Another reason I held on to the relationship was the shame. “Oh, hi everybody. We got engaged again, and called it off again!” I know people who really matter wouldn’t care; they just want me to be happy. But shame is a very real emotion. However, that quote made me realize that I wasn’t blindly going back into the relationship, I was being vulnerable.
And I am proud of that! Being more vulnerable, authentic, and honest was one of my goals for 2018, and I am proud that I was actively engaging in one of my goals. And an uncomfortable goal at that! The last quote I’ll share from Brown’s book Rising Strong is: “Vulnerability is not winning or losing; it’s having the courage to show up and be seen when we have no control over the outcome. Vulnerability is not weakness; it’s our greatest measure of courage.”
Year of Growing
My take-a-way from my year-of-growing, as I’m calling it, is that there is no growth in comfort. Lean into the hurt and vulnerability. Rub the aches when they come, but don’t wish them away. I can honestly say that I am grateful for year 23. But I wouldn’t be honest if I didn’t tell you I am really excited for year 24. I’m excited to put the growing pains I experienced into another year of life. And hopefully it can be a better year because of the growth I experienced.

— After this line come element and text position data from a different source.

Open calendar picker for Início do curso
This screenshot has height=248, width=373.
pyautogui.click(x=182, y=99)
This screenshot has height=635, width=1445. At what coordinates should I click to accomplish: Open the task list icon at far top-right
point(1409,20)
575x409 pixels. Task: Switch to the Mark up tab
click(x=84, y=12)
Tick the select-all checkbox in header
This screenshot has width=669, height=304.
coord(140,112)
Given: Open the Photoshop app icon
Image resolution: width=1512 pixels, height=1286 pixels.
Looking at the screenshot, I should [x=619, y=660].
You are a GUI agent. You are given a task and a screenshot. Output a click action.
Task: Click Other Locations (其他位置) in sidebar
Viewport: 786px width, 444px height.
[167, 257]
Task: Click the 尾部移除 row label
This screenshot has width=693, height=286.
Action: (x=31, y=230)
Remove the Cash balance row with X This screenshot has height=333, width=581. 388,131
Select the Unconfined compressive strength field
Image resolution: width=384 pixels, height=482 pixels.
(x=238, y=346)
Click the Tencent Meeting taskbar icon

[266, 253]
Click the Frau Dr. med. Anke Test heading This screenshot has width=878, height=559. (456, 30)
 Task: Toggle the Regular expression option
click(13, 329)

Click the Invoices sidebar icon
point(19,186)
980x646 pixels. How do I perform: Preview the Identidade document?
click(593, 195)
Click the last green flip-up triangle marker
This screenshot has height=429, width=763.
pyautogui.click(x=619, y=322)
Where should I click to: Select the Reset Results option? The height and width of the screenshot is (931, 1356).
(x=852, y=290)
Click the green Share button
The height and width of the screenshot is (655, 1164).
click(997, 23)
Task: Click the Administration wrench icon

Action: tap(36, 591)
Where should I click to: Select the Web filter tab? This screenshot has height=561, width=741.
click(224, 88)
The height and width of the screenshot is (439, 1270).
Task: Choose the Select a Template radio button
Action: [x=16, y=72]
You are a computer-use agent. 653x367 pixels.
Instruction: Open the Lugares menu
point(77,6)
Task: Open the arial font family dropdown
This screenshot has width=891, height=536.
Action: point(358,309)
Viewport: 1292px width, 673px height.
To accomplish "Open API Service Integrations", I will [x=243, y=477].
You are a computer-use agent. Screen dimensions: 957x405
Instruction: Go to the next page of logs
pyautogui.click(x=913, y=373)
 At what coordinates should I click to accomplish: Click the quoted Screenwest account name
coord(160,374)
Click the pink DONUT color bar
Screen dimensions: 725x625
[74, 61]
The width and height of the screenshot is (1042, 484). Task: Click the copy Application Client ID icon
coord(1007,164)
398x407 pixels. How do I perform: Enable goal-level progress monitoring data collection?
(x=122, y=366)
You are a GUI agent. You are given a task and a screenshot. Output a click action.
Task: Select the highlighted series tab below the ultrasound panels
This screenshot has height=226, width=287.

In conclusion, physically I may not be very big, but emotionally? Emotionally I am a lot bigger and stronger than I was a year ago. And I am calling that a win.
Brown, B. (2015) Rising strong: The reckoning. The revolution. The rumble. New York: Spiegel & Grau.
Brown, B. (2010). The gifts of imperfection: Let go of who you think you’re supposed to be and embrace who you are. Center City, Minn: Hazelden.